→ Dataset content
********

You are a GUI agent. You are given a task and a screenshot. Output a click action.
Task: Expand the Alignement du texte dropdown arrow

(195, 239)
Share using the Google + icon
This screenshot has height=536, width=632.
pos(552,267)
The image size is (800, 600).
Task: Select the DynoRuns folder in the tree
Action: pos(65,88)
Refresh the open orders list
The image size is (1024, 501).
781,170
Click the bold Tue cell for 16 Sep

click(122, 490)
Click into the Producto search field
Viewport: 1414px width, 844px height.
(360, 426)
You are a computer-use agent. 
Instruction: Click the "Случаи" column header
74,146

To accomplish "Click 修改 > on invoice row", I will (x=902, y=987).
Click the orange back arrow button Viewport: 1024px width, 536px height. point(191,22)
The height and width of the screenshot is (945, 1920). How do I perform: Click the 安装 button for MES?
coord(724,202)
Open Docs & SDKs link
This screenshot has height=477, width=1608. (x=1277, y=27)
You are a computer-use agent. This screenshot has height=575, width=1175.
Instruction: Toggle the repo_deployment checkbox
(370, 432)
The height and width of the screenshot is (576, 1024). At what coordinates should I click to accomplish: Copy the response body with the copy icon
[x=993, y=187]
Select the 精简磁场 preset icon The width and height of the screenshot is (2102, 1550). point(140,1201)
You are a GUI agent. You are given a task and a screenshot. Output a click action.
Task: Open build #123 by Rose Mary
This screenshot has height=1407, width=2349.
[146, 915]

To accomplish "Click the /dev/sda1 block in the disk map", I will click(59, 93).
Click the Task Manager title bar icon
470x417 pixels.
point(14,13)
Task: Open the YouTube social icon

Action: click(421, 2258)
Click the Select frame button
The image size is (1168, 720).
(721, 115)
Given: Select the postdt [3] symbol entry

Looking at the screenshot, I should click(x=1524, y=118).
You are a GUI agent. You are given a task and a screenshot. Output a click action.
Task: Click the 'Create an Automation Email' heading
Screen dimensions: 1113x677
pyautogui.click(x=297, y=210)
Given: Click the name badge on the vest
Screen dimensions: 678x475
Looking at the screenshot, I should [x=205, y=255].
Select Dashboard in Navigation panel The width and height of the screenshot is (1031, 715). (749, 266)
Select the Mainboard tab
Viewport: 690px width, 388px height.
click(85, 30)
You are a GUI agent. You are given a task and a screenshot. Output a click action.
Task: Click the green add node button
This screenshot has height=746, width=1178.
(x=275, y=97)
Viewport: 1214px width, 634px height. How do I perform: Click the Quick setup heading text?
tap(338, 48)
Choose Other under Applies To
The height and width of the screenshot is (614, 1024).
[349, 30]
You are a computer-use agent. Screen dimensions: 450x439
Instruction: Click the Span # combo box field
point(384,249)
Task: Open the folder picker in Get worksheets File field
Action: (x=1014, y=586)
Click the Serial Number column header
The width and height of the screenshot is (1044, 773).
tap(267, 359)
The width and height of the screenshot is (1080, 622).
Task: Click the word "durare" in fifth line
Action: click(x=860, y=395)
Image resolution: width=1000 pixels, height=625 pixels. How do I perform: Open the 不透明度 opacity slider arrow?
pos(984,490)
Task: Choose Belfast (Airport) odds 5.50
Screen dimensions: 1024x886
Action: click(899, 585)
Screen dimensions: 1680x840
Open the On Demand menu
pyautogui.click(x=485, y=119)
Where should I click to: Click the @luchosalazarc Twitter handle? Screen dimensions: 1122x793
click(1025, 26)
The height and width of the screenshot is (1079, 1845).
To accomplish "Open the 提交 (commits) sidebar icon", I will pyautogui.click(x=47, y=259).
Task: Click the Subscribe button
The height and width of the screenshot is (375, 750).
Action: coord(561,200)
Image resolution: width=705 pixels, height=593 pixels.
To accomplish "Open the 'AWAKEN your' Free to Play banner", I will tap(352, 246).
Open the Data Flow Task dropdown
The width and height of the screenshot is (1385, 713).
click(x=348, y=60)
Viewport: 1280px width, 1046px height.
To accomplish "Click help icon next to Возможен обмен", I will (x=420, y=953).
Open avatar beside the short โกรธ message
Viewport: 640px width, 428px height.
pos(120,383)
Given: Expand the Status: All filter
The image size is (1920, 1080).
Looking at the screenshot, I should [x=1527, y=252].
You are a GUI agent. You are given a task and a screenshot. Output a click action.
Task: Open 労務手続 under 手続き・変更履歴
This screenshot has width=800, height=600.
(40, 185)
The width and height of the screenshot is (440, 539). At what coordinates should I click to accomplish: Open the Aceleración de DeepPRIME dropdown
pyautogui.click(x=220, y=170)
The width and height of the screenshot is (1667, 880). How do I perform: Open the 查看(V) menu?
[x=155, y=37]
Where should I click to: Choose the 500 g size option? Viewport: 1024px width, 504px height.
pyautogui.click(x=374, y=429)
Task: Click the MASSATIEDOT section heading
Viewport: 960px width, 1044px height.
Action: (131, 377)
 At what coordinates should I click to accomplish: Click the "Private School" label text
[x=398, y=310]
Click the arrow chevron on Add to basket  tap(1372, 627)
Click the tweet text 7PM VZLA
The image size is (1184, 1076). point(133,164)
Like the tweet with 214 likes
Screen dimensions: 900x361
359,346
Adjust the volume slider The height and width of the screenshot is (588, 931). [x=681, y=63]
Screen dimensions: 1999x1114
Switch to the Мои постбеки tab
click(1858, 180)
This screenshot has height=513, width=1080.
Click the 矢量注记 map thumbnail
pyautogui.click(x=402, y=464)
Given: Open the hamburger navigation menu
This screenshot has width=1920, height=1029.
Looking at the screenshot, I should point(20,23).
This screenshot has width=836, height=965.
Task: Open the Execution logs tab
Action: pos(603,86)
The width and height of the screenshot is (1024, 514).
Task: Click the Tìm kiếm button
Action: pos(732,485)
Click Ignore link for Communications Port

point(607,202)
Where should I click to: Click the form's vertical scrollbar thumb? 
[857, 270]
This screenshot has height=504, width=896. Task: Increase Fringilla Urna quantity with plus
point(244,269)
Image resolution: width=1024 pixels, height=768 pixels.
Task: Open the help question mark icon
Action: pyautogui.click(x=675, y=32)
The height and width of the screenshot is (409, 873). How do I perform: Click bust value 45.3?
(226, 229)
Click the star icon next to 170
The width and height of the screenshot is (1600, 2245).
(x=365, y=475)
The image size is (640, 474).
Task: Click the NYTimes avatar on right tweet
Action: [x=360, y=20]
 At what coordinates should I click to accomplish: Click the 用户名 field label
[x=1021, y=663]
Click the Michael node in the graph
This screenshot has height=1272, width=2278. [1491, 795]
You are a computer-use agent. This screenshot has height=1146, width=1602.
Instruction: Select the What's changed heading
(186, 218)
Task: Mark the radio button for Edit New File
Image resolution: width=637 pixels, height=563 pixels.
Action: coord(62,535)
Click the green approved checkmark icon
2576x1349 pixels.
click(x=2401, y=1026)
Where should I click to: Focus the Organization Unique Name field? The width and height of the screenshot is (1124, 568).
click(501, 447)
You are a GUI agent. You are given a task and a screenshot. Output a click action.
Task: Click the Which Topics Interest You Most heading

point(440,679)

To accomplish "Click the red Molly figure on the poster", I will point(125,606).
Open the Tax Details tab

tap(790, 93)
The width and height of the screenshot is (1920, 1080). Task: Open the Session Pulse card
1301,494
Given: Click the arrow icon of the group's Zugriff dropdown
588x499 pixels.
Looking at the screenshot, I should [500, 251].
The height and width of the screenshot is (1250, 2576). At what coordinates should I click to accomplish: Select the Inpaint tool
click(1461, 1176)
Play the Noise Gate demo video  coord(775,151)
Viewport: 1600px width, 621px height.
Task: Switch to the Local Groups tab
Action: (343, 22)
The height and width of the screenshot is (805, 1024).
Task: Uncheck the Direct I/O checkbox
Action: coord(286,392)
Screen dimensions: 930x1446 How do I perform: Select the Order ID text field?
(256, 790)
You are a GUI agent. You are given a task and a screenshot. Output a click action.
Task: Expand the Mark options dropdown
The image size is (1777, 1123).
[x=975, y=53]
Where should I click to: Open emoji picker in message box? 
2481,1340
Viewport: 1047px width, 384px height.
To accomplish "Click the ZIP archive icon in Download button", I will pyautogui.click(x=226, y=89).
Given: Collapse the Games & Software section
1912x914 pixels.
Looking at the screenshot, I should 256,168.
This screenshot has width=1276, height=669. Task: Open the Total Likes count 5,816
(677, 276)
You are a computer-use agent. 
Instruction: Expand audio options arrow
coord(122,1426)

********

→ Exercise goal
Collect every line of the material above that contains the string "computer", and copy each one. Case counts.

→ Output of the task
You are a computer-use agent. 
You are a computer-use agent. This screenshot has height=575, width=1175.
You are a computer-use agent. Screen dimensions: 450x439
You are a computer-use agent. This screenshot has height=1146, width=1602.
You are a computer-use agent. 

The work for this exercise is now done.